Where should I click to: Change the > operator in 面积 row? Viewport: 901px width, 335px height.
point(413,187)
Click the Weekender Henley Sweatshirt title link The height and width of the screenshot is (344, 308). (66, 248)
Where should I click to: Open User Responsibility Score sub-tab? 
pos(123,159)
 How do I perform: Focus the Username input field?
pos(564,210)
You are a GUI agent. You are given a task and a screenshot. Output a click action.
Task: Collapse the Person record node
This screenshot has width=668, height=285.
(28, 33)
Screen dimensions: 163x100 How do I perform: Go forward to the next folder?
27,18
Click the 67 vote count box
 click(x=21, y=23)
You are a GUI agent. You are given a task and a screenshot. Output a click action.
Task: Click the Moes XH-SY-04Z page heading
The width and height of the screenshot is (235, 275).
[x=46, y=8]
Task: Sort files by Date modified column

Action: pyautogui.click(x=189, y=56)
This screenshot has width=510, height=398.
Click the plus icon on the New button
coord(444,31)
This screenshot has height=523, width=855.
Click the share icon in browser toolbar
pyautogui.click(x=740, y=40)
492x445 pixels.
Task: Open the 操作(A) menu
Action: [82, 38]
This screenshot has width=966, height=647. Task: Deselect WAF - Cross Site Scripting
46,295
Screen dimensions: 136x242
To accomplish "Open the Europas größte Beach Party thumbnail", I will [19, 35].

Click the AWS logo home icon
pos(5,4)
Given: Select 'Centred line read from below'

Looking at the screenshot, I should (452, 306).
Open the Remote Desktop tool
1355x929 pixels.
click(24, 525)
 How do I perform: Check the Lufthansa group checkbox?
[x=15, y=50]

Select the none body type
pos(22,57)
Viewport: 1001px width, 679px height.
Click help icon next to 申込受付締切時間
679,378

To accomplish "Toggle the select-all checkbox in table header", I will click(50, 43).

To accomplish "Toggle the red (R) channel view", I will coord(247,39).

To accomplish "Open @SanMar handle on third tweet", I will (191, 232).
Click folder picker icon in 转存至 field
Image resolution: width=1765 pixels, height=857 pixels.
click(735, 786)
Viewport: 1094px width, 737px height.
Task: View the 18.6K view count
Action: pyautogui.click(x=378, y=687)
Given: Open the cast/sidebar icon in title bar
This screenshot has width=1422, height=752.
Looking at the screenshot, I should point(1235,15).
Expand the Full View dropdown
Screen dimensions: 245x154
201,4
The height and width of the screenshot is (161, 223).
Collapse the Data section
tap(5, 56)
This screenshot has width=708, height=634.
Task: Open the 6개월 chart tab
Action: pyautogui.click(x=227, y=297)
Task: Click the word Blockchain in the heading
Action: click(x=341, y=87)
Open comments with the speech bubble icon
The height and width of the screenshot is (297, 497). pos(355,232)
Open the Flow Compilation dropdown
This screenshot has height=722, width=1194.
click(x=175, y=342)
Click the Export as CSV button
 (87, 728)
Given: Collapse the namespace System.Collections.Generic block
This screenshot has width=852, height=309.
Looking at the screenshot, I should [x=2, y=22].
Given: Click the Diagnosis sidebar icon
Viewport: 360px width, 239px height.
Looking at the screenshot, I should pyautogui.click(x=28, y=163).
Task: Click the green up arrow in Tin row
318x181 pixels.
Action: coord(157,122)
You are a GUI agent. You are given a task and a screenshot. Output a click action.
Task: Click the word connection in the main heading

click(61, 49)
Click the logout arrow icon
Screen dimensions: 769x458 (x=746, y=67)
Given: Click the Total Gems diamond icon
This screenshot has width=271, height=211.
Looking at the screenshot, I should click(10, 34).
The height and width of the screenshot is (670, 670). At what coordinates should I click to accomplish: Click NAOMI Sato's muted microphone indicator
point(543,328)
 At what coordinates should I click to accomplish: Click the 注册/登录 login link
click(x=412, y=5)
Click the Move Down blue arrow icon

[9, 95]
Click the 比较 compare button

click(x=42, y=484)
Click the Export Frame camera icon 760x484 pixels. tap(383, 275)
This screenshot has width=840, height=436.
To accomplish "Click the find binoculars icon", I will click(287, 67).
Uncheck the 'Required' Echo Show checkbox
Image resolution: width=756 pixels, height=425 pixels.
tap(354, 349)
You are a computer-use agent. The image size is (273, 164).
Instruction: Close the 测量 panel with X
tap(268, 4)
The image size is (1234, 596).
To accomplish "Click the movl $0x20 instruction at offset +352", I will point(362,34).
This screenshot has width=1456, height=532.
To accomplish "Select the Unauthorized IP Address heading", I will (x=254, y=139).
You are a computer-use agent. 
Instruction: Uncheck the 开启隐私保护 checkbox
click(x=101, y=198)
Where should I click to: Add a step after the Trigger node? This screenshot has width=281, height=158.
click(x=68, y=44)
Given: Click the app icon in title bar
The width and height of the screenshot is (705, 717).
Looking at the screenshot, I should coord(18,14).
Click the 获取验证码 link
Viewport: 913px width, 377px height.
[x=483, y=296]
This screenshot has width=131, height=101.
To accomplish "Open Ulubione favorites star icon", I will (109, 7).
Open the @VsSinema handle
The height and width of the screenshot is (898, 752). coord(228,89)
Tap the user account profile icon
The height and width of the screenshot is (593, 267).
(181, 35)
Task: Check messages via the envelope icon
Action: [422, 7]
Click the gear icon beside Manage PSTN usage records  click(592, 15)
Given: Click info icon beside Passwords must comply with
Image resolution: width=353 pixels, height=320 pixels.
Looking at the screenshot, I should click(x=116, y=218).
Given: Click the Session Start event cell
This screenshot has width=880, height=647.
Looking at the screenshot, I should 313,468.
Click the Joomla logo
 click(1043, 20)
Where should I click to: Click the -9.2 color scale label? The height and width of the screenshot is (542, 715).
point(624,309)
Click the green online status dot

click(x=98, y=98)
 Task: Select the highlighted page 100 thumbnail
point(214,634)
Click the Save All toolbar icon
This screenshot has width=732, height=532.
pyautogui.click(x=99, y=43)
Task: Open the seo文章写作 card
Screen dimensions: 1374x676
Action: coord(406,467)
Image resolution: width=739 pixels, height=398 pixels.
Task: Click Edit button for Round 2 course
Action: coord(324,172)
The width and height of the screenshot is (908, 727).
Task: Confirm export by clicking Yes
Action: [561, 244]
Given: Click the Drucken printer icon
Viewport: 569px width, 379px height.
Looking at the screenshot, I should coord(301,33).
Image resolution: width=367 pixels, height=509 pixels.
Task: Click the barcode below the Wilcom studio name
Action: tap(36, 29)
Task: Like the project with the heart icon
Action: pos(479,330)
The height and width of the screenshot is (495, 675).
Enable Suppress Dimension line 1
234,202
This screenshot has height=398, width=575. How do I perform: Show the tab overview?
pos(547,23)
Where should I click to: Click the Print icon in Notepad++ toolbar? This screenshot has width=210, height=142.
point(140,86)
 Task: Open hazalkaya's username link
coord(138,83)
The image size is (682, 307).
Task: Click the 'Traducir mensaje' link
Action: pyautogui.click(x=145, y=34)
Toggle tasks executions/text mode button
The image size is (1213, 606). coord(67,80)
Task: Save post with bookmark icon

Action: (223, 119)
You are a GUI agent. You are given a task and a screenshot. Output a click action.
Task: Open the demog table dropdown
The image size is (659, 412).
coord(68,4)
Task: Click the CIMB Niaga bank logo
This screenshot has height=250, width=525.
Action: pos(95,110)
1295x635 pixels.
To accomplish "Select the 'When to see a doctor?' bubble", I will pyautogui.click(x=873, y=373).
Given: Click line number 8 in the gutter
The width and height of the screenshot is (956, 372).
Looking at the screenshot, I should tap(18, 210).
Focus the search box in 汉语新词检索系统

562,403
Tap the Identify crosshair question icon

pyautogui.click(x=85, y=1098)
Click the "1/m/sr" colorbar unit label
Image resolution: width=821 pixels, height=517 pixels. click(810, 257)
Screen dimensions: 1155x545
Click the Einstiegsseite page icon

....

Write out the records above exactly as given.

* Result for this exercise *
Where should I click to: Change the > operator in 面积 row? Viewport: 901px width, 335px height.
point(413,187)
Click the Weekender Henley Sweatshirt title link The height and width of the screenshot is (344, 308). (66, 248)
Where should I click to: Open User Responsibility Score sub-tab? 
pos(123,159)
 How do I perform: Focus the Username input field?
pos(564,210)
You are a GUI agent. You are given a task and a screenshot. Output a click action.
Task: Collapse the Person record node
This screenshot has width=668, height=285.
(28, 33)
Screen dimensions: 163x100 How do I perform: Go forward to the next folder?
27,18
Click the 67 vote count box
 click(x=21, y=23)
You are a GUI agent. You are given a task and a screenshot. Output a click action.
Task: Click the Moes XH-SY-04Z page heading
The width and height of the screenshot is (235, 275).
[x=46, y=8]
Task: Sort files by Date modified column

Action: pyautogui.click(x=189, y=56)
This screenshot has width=510, height=398.
Click the plus icon on the New button
coord(444,31)
This screenshot has height=523, width=855.
Click the share icon in browser toolbar
pyautogui.click(x=740, y=40)
492x445 pixels.
Task: Open the 操作(A) menu
Action: [82, 38]
This screenshot has width=966, height=647. Task: Deselect WAF - Cross Site Scripting
46,295
Screen dimensions: 136x242
To accomplish "Open the Europas größte Beach Party thumbnail", I will [19, 35].

Click the AWS logo home icon
pos(5,4)
Given: Select 'Centred line read from below'

Looking at the screenshot, I should (452, 306).
Open the Remote Desktop tool
1355x929 pixels.
click(24, 525)
 How do I perform: Check the Lufthansa group checkbox?
[x=15, y=50]

Select the none body type
pos(22,57)
Viewport: 1001px width, 679px height.
Click help icon next to 申込受付締切時間
679,378

To accomplish "Toggle the select-all checkbox in table header", I will click(50, 43).

To accomplish "Toggle the red (R) channel view", I will coord(247,39).

To accomplish "Open @SanMar handle on third tweet", I will (191, 232).
Click folder picker icon in 转存至 field
Image resolution: width=1765 pixels, height=857 pixels.
click(735, 786)
Viewport: 1094px width, 737px height.
Task: View the 18.6K view count
Action: pyautogui.click(x=378, y=687)
Given: Open the cast/sidebar icon in title bar
This screenshot has width=1422, height=752.
Looking at the screenshot, I should point(1235,15).
Expand the Full View dropdown
Screen dimensions: 245x154
201,4
The height and width of the screenshot is (161, 223).
Collapse the Data section
tap(5, 56)
This screenshot has width=708, height=634.
Task: Open the 6개월 chart tab
Action: pyautogui.click(x=227, y=297)
Task: Click the word Blockchain in the heading
Action: click(x=341, y=87)
Open comments with the speech bubble icon
The height and width of the screenshot is (297, 497). pos(355,232)
Open the Flow Compilation dropdown
This screenshot has height=722, width=1194.
click(x=175, y=342)
Click the Export as CSV button
 (87, 728)
Given: Collapse the namespace System.Collections.Generic block
This screenshot has width=852, height=309.
Looking at the screenshot, I should [x=2, y=22].
Given: Click the Diagnosis sidebar icon
Viewport: 360px width, 239px height.
Looking at the screenshot, I should pyautogui.click(x=28, y=163).
Task: Click the green up arrow in Tin row
318x181 pixels.
Action: coord(157,122)
You are a GUI agent. You are given a task and a screenshot. Output a click action.
Task: Click the word connection in the main heading

click(61, 49)
Click the logout arrow icon
Screen dimensions: 769x458 (x=746, y=67)
Given: Click the Total Gems diamond icon
This screenshot has width=271, height=211.
Looking at the screenshot, I should click(10, 34).
The height and width of the screenshot is (670, 670). At what coordinates should I click to accomplish: Click NAOMI Sato's muted microphone indicator
point(543,328)
 At what coordinates should I click to accomplish: Click the 注册/登录 login link
click(x=412, y=5)
Click the Move Down blue arrow icon

[9, 95]
Click the 比较 compare button

click(x=42, y=484)
Click the Export Frame camera icon 760x484 pixels. tap(383, 275)
This screenshot has width=840, height=436.
To accomplish "Click the find binoculars icon", I will click(287, 67).
Uncheck the 'Required' Echo Show checkbox
Image resolution: width=756 pixels, height=425 pixels.
tap(354, 349)
You are a computer-use agent. The image size is (273, 164).
Instruction: Close the 测量 panel with X
tap(268, 4)
The image size is (1234, 596).
To accomplish "Click the movl $0x20 instruction at offset +352", I will point(362,34).
This screenshot has width=1456, height=532.
To accomplish "Select the Unauthorized IP Address heading", I will (x=254, y=139).
You are a computer-use agent. 
Instruction: Uncheck the 开启隐私保护 checkbox
click(x=101, y=198)
Where should I click to: Add a step after the Trigger node? This screenshot has width=281, height=158.
click(x=68, y=44)
Given: Click the app icon in title bar
The width and height of the screenshot is (705, 717).
Looking at the screenshot, I should coord(18,14).
Click the 获取验证码 link
Viewport: 913px width, 377px height.
[x=483, y=296]
This screenshot has width=131, height=101.
To accomplish "Open Ulubione favorites star icon", I will (109, 7).
Open the @VsSinema handle
The height and width of the screenshot is (898, 752). coord(228,89)
Tap the user account profile icon
The height and width of the screenshot is (593, 267).
(181, 35)
Task: Check messages via the envelope icon
Action: [422, 7]
Click the gear icon beside Manage PSTN usage records  click(592, 15)
Given: Click info icon beside Passwords must comply with
Image resolution: width=353 pixels, height=320 pixels.
Looking at the screenshot, I should click(x=116, y=218).
Given: Click the Session Start event cell
This screenshot has width=880, height=647.
Looking at the screenshot, I should 313,468.
Click the Joomla logo
 click(1043, 20)
Where should I click to: Click the -9.2 color scale label? The height and width of the screenshot is (542, 715).
point(624,309)
Click the green online status dot

click(x=98, y=98)
 Task: Select the highlighted page 100 thumbnail
point(214,634)
Click the Save All toolbar icon
This screenshot has width=732, height=532.
pyautogui.click(x=99, y=43)
Task: Open the seo文章写作 card
Screen dimensions: 1374x676
Action: coord(406,467)
Image resolution: width=739 pixels, height=398 pixels.
Task: Click Edit button for Round 2 course
Action: coord(324,172)
The width and height of the screenshot is (908, 727).
Task: Confirm export by clicking Yes
Action: [561, 244]
Given: Click the Drucken printer icon
Viewport: 569px width, 379px height.
Looking at the screenshot, I should coord(301,33).
Image resolution: width=367 pixels, height=509 pixels.
Task: Click the barcode below the Wilcom studio name
Action: tap(36, 29)
Task: Like the project with the heart icon
Action: pos(479,330)
The height and width of the screenshot is (495, 675).
Enable Suppress Dimension line 1
234,202
This screenshot has height=398, width=575. How do I perform: Show the tab overview?
pos(547,23)
Where should I click to: Click the Print icon in Notepad++ toolbar? This screenshot has width=210, height=142.
point(140,86)
 Task: Open hazalkaya's username link
coord(138,83)
The image size is (682, 307).
Task: Click the 'Traducir mensaje' link
Action: pyautogui.click(x=145, y=34)
Toggle tasks executions/text mode button
The image size is (1213, 606). coord(67,80)
Task: Save post with bookmark icon

Action: (223, 119)
You are a GUI agent. You are given a task and a screenshot. Output a click action.
Task: Open the demog table dropdown
The image size is (659, 412).
coord(68,4)
Task: Click the CIMB Niaga bank logo
This screenshot has height=250, width=525.
Action: pos(95,110)
1295x635 pixels.
To accomplish "Select the 'When to see a doctor?' bubble", I will pyautogui.click(x=873, y=373).
Given: Click line number 8 in the gutter
The width and height of the screenshot is (956, 372).
Looking at the screenshot, I should tap(18, 210).
Focus the search box in 汉语新词检索系统

562,403
Tap the Identify crosshair question icon

pyautogui.click(x=85, y=1098)
Click the "1/m/sr" colorbar unit label
Image resolution: width=821 pixels, height=517 pixels. click(810, 257)
Screen dimensions: 1155x545
Click the Einstiegsseite page icon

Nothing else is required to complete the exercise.